Fig. 6. The figure could be improved and enlarged: gauge dots are not clearly visible except with a very high zoom, star symbols are not visible at all. Also, in the figure caption, it is written that the catchment outlines are shown; I understand that they are represented by the shaded colors, but in the text, the term catchment corresponds to base unit while in the figure it is more likely the entire basin. Is that right? Finally, why some catchments/basins are so large, encompassing several basins (like orange in South America, pink in Asia, green in Africa or brown in North America)?
Table 1. It seems from Table 3 that the CPU configuration was not used for the first three machines (4070 Ti, V100 and A100). Why then fill in the CPU and CPU Cores columns for these machines? Also, would it be possible to add the available memory for each machine and node?

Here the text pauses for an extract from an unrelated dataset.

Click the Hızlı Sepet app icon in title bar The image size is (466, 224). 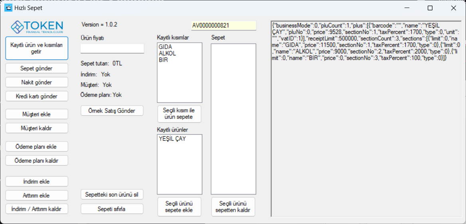pyautogui.click(x=8, y=8)
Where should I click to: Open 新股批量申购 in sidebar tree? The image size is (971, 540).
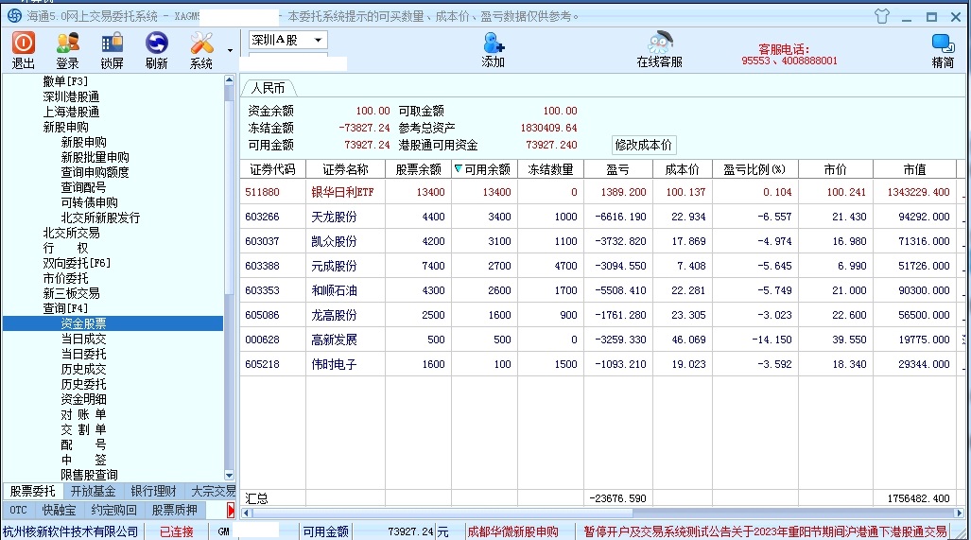95,157
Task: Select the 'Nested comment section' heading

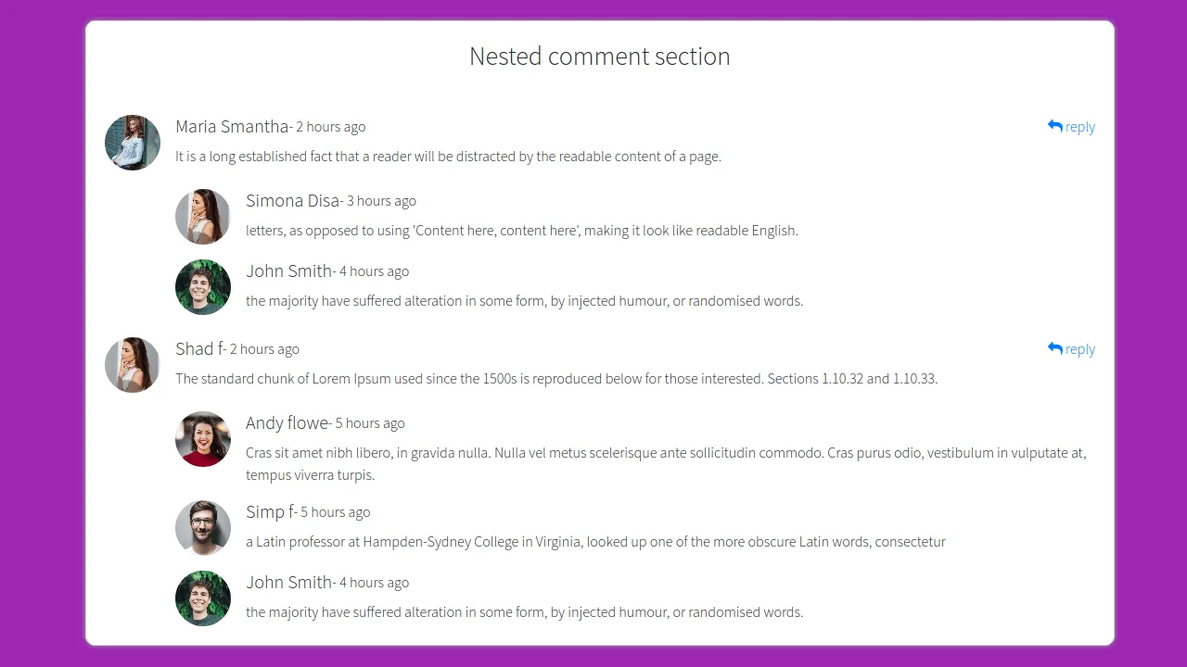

L282. I understand the idea of using a coarse resolution forcing (1° runoff) to focus more on computation performances. But running a global scale simulation at very high resolution (e.g. 1 arcmin, that is typically not achievable with the current CPU version) would also require high resolution forcing. Maybe an additional experiment would help quantify the added simulation time due to the reading and broadcasting of high resolution forcing.
L288. Could you explain what the block size is? Is this related to the catchment assignment (see major remark 1)?
Table 3. The amount of memory is also a very important aspect in global scale and high resolution simulations. Could you explain why some configurations encountered lack of memory problems and not others?
Fig. 7. In the third column, it could be preferable to show the relative difference. In that case, values bellow 1e-6 could be attributed to numerical errors only (floating-point precision).
L325. What is the period of the simulation?
Fig. 8. What is the added value of showing both simulations, with and without the activation of the bifurcation module?